Altamiro abre a porta e põe uma perna pra fora. O encapuzado puxa-o pelo braço, jogando-o ao chão. Um chute atinge o lado direito, no braço.

—Aiiiiii! Por favor, não tenho nada com....

—Cala a boca, branquelo. — Outro pontapé e uma coronhada na cabeça.

—Aaaaai! Ai, ai, ai. Pelo amor de Deus, num...

Outra sombra levanta o chofer com facilidade, encostando-o no veículo. Um tapa lhe estala na cara.

—Uiiiiii! –Meu Deus, que é...

Largado pelo homem que o esbofeteou, cai de borco no chão.

—Ceis dois aí — diz o chefe dos mascarados. — Taca fogo na perua.

Altamiro ainda deitado, entre gemidos, grita:

—Não, por favor, não... Me deixe ir embora....Juro que nunca mais venho por aqui.

Outro chute na perna interrompe seu brado. Sente as costelas quebradas entrando como facas peito adentro. Não tem forças para se levantar. Sente um cheiro forte de gasolina, a seguir, um clarão e o calor se aproximando. Arrasta-se alguns metros. O encapuzado ao seu lado o mantém sob a mira da metralhadora. Semi-inconsciente, olha na direção da Kombi, totalmente tomada pelo fogo. Tenta se levantar, e uma vez mais é impedido. Desta vez, estando já de quatro, sente o pontapé por trás, que o prostra novamente.

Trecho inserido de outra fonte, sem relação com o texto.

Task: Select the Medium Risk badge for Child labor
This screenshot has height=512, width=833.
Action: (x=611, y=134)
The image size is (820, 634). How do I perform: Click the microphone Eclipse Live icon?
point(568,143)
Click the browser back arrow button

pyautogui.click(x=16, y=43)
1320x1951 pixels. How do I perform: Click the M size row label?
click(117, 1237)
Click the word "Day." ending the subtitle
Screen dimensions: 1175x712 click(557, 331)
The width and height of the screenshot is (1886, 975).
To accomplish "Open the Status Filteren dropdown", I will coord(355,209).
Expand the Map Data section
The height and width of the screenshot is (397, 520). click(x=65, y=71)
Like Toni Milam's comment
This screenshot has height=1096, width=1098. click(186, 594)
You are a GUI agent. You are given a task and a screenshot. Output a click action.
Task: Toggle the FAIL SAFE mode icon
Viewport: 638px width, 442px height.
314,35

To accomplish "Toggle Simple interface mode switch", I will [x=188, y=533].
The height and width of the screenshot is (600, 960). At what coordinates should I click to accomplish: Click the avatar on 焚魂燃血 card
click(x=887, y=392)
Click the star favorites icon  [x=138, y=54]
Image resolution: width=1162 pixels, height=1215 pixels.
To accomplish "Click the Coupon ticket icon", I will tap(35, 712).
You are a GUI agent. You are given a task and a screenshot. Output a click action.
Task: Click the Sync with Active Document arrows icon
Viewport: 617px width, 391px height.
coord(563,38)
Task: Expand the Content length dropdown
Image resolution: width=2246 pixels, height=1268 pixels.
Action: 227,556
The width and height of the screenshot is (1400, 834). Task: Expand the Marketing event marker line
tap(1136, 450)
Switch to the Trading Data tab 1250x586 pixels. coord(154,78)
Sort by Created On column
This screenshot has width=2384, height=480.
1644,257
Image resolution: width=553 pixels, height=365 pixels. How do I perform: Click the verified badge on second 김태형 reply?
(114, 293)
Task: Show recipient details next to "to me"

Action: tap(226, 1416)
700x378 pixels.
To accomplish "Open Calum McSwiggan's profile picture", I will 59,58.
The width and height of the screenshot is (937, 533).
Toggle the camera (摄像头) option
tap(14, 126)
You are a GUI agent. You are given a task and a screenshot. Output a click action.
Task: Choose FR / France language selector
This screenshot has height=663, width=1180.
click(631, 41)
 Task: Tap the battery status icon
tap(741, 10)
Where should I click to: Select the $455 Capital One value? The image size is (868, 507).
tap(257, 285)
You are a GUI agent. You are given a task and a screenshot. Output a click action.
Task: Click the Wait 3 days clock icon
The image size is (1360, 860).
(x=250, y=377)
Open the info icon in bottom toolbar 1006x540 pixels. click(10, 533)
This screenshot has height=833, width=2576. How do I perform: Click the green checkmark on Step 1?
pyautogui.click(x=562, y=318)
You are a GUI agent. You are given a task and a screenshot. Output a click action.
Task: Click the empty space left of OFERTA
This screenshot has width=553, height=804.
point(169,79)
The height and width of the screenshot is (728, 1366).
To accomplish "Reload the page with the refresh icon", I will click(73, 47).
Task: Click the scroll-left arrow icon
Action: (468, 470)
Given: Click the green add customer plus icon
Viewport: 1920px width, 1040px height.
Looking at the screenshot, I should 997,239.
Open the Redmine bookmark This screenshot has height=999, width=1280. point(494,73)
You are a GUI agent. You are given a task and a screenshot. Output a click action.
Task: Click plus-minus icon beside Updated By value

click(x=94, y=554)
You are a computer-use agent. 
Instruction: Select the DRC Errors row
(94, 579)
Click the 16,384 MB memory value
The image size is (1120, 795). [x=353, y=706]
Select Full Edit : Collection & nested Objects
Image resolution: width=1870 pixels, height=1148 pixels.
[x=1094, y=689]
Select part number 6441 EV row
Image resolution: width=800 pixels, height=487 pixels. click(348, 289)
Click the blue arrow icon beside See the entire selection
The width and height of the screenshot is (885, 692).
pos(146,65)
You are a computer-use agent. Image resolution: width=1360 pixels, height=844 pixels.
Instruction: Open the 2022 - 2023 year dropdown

Na pracinha ouve-se o crepitar das chamas e o arfar dos mascarados, loucos na sua sanha de espancar o motorista. Todos se juntam na pancadaria. Outro encapuzado se aproxima, vira-o de costas e dá-lhe uma coronhada entre as virilhas, atingindo sua parte mais sensível. Ele desmaia de dor.

O corpo do homem branco tornou-se uma massa de carnes dilaceradas e sangues escorrendo por toda parte.

O veículo incendiado explode.

—Sujou! Vamembora!

A mobilização é instantânea, as sombras desaparecem num átimo, por entre as meias-águas e paredes baixas.

Ao amanhecer, o que restou da Kombi — negro esqueleto de metal quente — permanece na praça, como um monumento fúnebre. Ao seu lado, ainda com vida, está Altamiro.

Entre os moradores da praça e adjacências, ninguém sabe de nada, ninguém viu nada, ninguém ouviu nada. É a lei do silêncio e da intimidação. Chamar a polícia, nem pensar. Assim, ninguém fala em espancamento nem incêndio.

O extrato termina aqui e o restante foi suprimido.